If I were running Cartoon Network, I can see how Justice League presented a problem. For the targeted demographic — kids — the show might become a never-watched Purgatory of too-long, nonsensical episodes: viewers were more likely to stumble into into the second or third part of an arc than to catch all the parts in a row.

With Justice League Unlimited, that problem's solved. For kids, the end result is engaging: episodes move fast, feature lots of action, and the characters are reasonably iconic. Green Arrow is a high-tech Robin Hood; Green Lantern is grumpy; Captain Atom, um, blows up; and Supergirl is Superman’s younger cousin, and, like, ya know, blonde and in a miniskirt, right?

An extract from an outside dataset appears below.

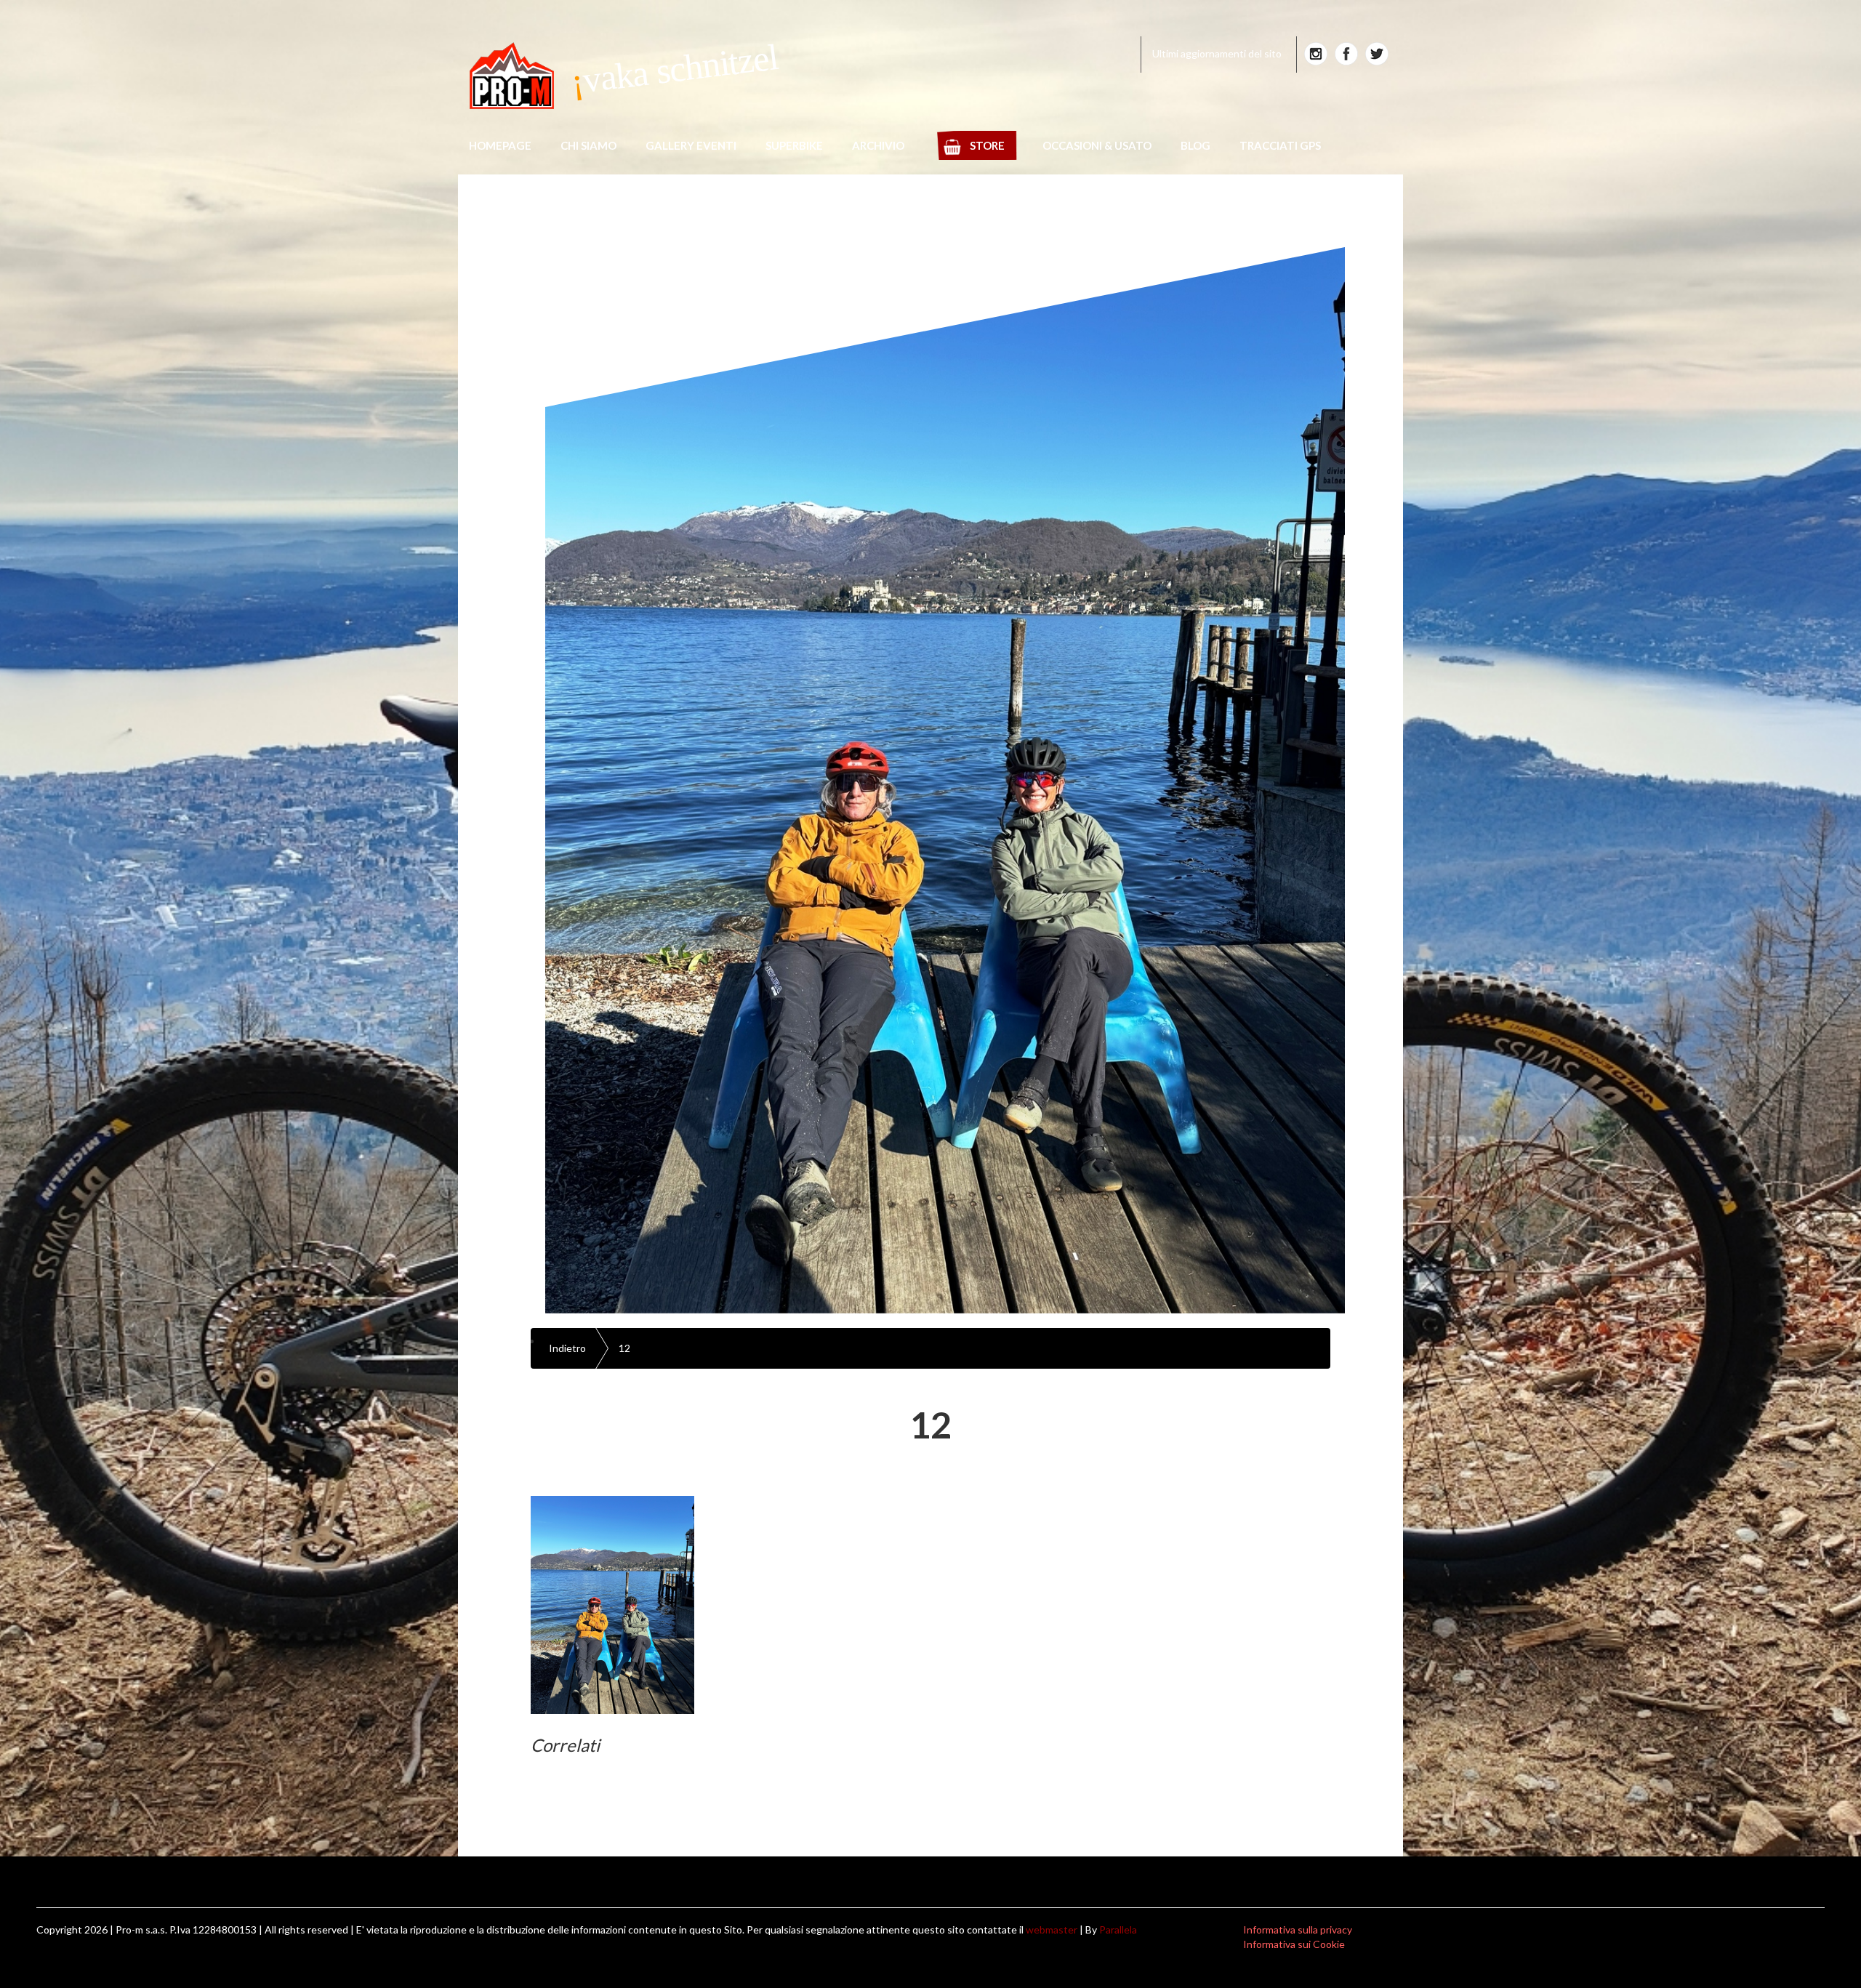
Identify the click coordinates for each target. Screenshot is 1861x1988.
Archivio (878, 145)
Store (987, 145)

Where Justice League Unlimited takes a big risk is in straying from established, recognizable characters to give some limelight to lesser-known DC heroes, in addition to villains-of-the-week. Most viewers will recognize the Big Three, but Zatanna? The Question? Booster Gold? The Atom? These characters will each appear in upcoming JLU episodes, but even hardcore comics fans may not have seen them before. Instead, most viewers are going to have to be carried along with the iconic-verging-on-clichéd appearances and behaviors of better-known Justice League members and hopefully-engaging stories.

Timm and company have more than proven they’re capable of handling superheroes and crafting engaging half-hour stories. My worry is that, with original Justice Leaguers now serving primarily as familiar elements to provide consistency between episodes, the universe of Justice League Unlimited will become static. The individual episodes may stand by themselves — and even be absorbing — but unless the story builds somewhere, the universe changes, and the gargantuan scale of events typical of Justice League stories have some consequences, the mere presence of the Big Three will not be enough to sustain an audience’s interest — or mine! After all, the Big Three were in Super Friends too. They may not have had a way-cool computer-generated Invisible Jet for Wonder Woman, but, heck, the Super Friends once went to Oz. Now that’s a frickin’ alternate universe.

If none of these Justice League Unlimited episodes are going to count for anything, I say, let’s send The Flash and, oh, say, The Elongated Man over to Law & Order. Or, better yet, send Darkseid to Teletubbies. That’d be engaging... for about ten seconds.